III. Imaginaire et inhumanité
Ici, le surréel retiendra notre attention : n'y a-t-il pas, dans l'homme, une imagination surréelle, comme pouvoir de création et d'invention ?
L'imagination humaine est riche d'une potentialité, elle aussi, infinie. L'horreur, l'inhumanité s'enracinent dans un fond mental et esthétique puissant, comme nous le signalent les origines du théâtre et, en particulier, le mythe de Dionysos. Nietzsche a bien montré que la tragédie est d'abord modelée par le dieu de l'ivresse (Dionysos) et exprime ce qui correspond à un déchaînement et à une ivresse extatique, dépassant la mesure et l'ordre.

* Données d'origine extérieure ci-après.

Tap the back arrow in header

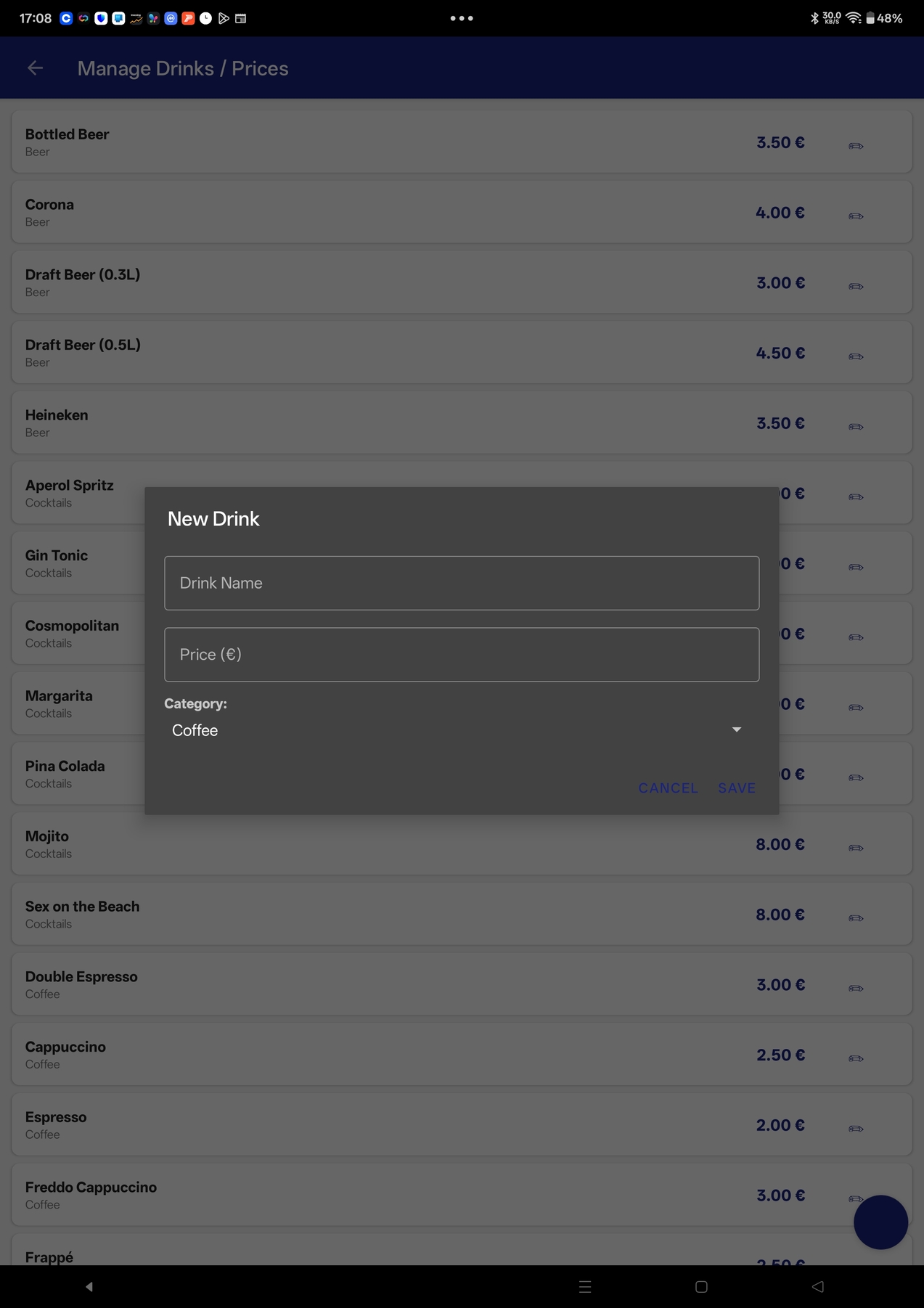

« Le mot "dionysiaque" exprime le besoin de l'unité, tout ce qui dépasse la personnalité, la réalité quotidienne, la société, la réalité, l'abîme de l'éphémère [...] une affirmation extasiée de l'existence dans son ensemble, [...] la grande participation panthéiste à toute joie et à toute peine. » (Nietzsche, La Volonté de puissance, trad. Blanquis, Gallimard).
Ainsi, qu'exprime Dionysos ? L'ivresse de l'alcool, mais aussi celle de la cruauté. Le persécuté, le souffrant, l'extase, l'effroi, l'inhumain se modèlent et se manifestent sous le signe de Dionysos, ce dieu de la sauvagerie, cette divinité dont l'apparition met les êtres humains en délire. D'ailleurs, Dionysos apparaissait aux Anciens sous la forme d'un taureau, incarnation de la folie furieuse. Donc l'imaginaire dionysiaque (cf. Eschyle, mais aussi Shakespeare et bien d'autres dramaturges) exprime de l'inhumain, de la cruauté, le besoin d'exercer une totale puissance. Peut-on dire d'un acte qu'il est inhumain, étranger à l'homme, enraciné en une étrange divinité d'extase et d'horreur ? Oui, en un sens, mais, en vérité, nous savons que les dieux ne sont que de l'humain et donc qu'ici encore, nul acte n'est inhumain. Dionysos, c'est la cruauté et le monde sans entraves de l'homme. Ici encore, l'inhumain s'inscrit au plus profond de l'humanité de l'homme : dans son imaginaire pétri d'étranges virtualités.
Conclusion
L'imaginaire est profondément lié à l'inhumanité, comme le montrent les tragédies de mort et d'horreur de Shakespeare. Toutefois, il est difficile et même illégitime de dire d'un acte qu'il est inhumain. L'homme est partout, dans un monde où le divin s'est, depuis longtemps, retiré. L'inhumain réside dans l'homme.